_Exercise instructions_: Starting from the line with "Image resolution: width=640", please copy exactly every line to the end of the listing, but not the pictures.

_Dataset content_:
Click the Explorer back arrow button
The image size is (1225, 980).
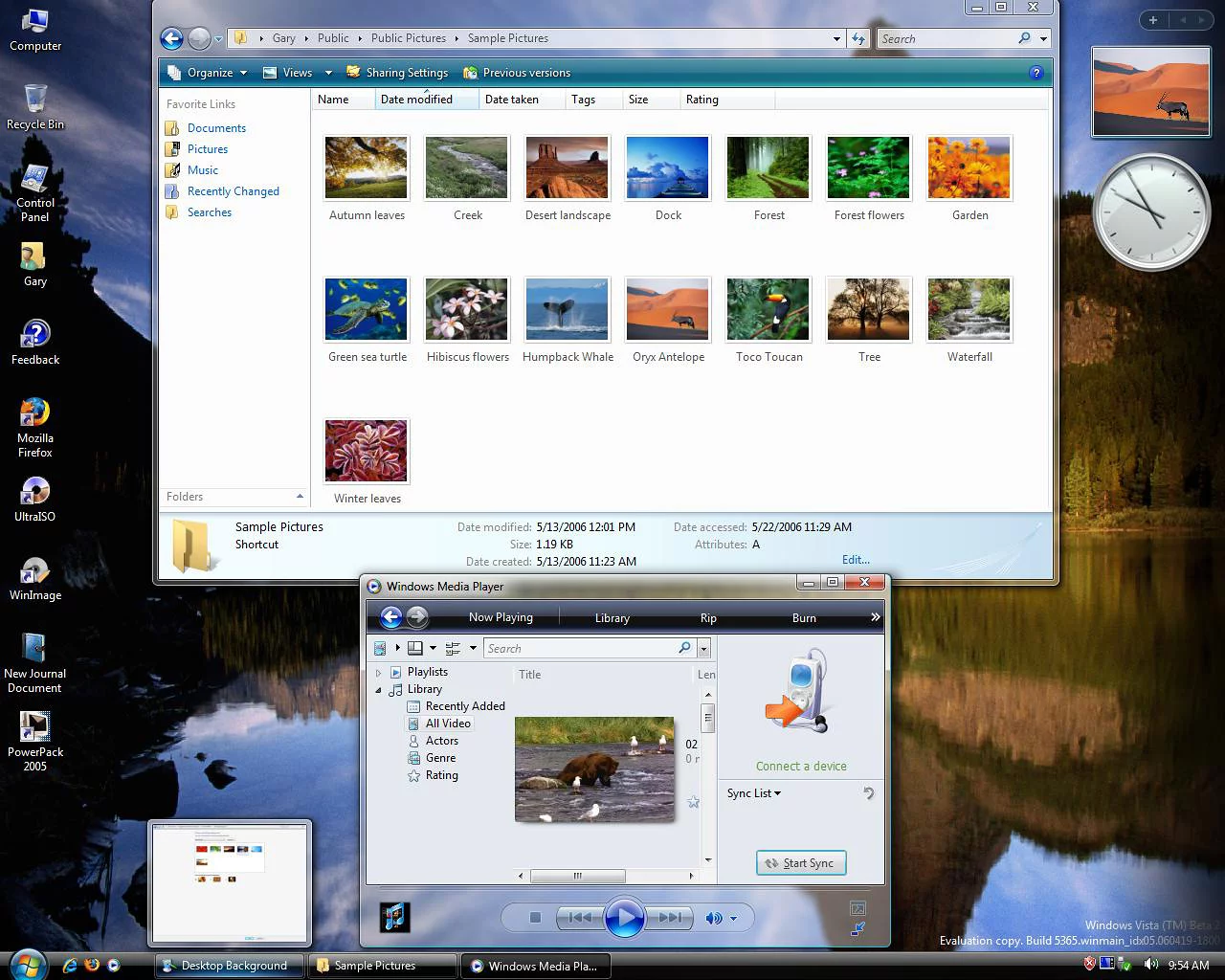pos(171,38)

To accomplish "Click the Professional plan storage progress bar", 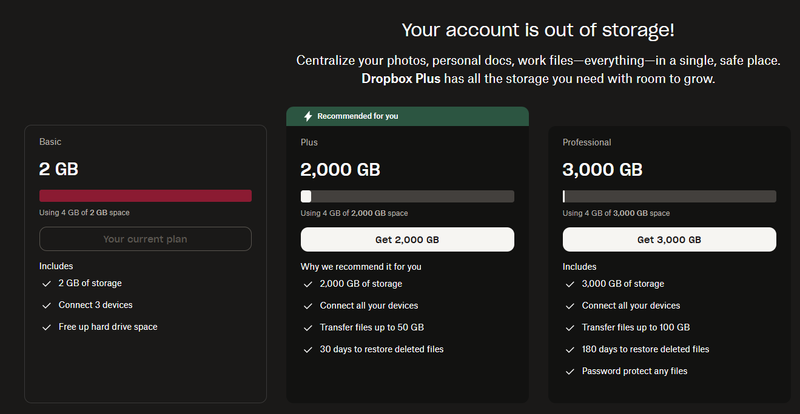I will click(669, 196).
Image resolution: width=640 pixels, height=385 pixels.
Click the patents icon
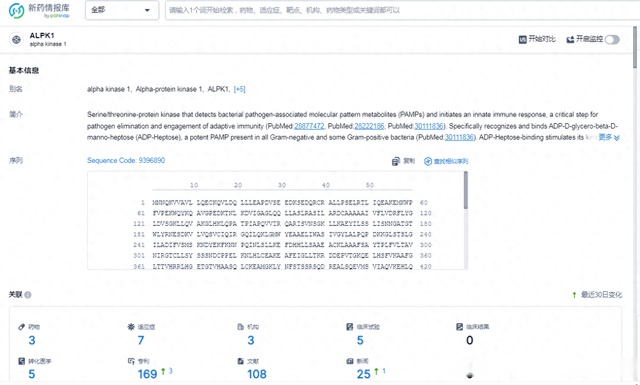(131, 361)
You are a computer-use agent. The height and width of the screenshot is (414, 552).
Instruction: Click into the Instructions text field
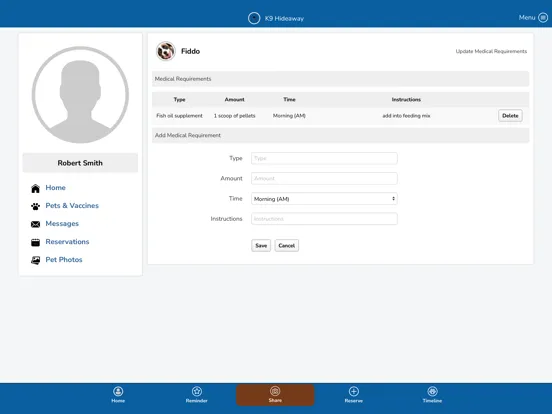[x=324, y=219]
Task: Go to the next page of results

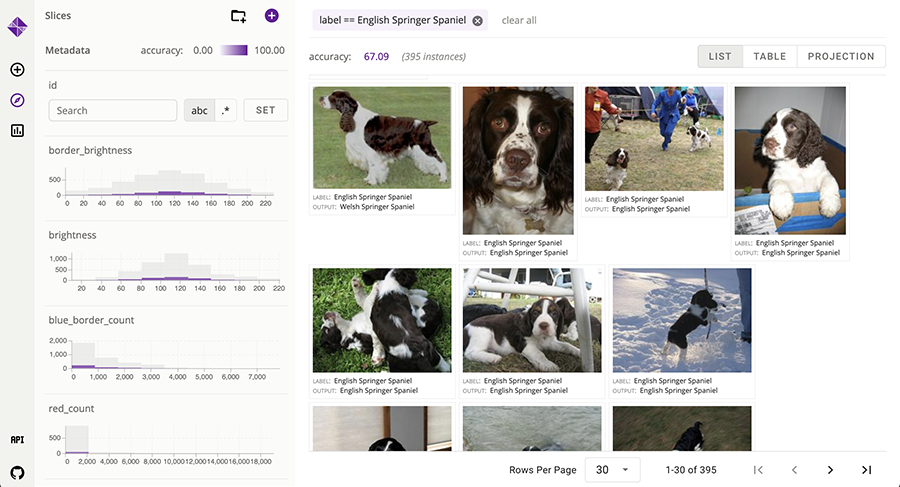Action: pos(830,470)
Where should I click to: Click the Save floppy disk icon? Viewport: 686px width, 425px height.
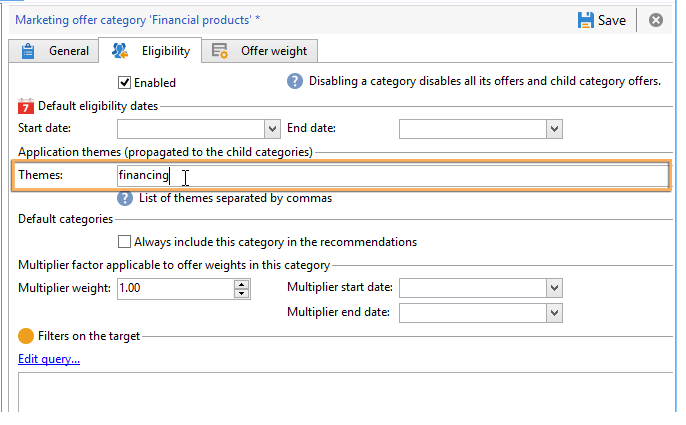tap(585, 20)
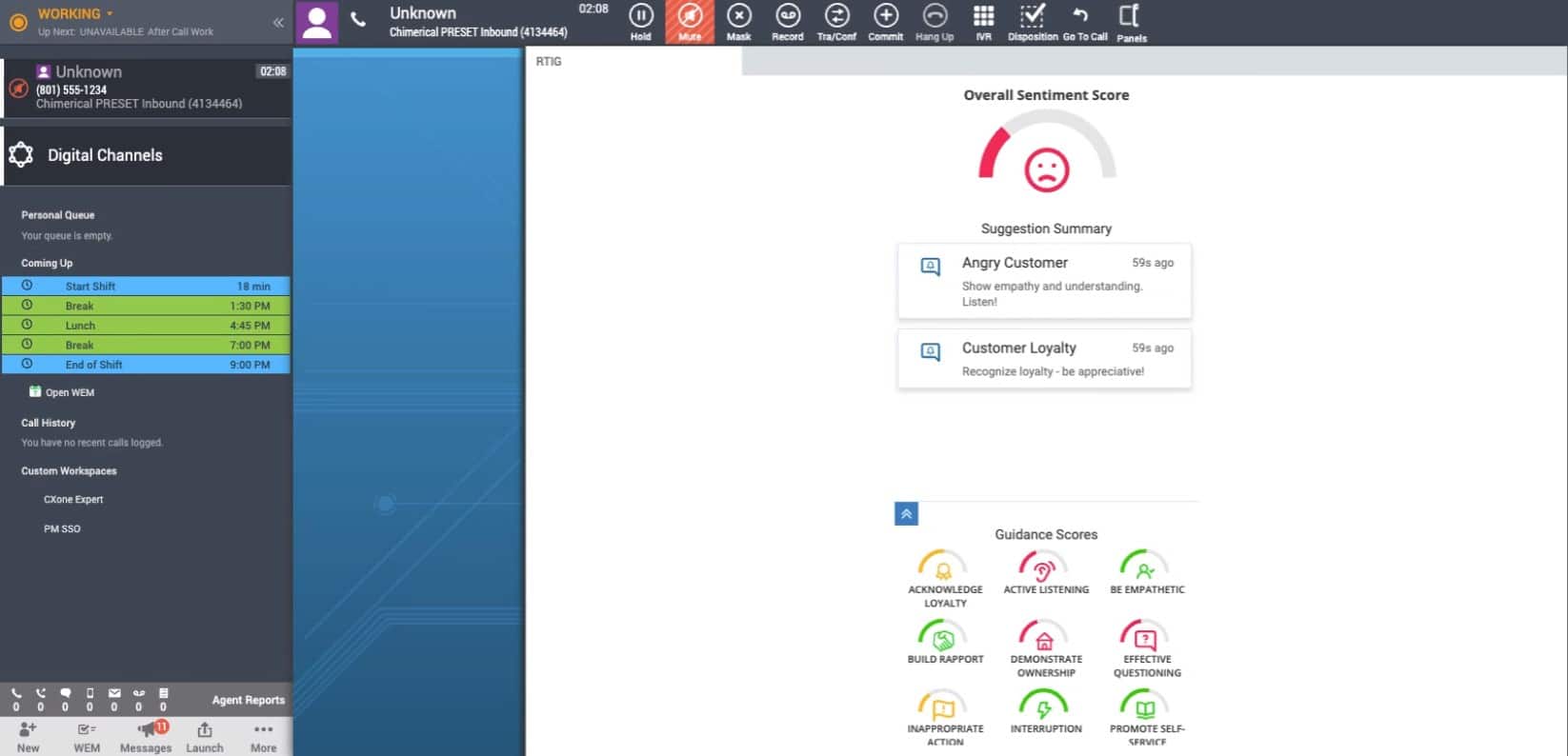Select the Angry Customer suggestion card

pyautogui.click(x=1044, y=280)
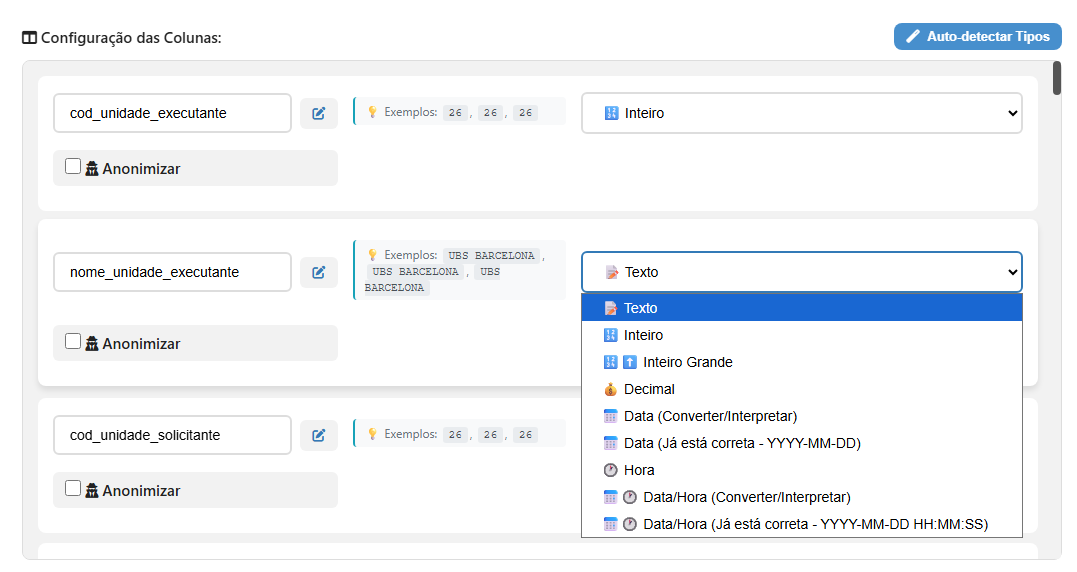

_Written response_:
Image resolution: width=640 pixels, height=385 pixels.
Click the patents icon
(131, 361)
You are a computer-use agent. The height and width of the screenshot is (414, 552).
Instruction: Click into the Instructions text field
[x=324, y=219]
Task: Go to the next page of results

Action: pos(830,470)
Where should I click to: Click the Save floppy disk icon? Viewport: 686px width, 425px height.
tap(585, 20)
Select the Angry Customer suggestion card

pyautogui.click(x=1044, y=280)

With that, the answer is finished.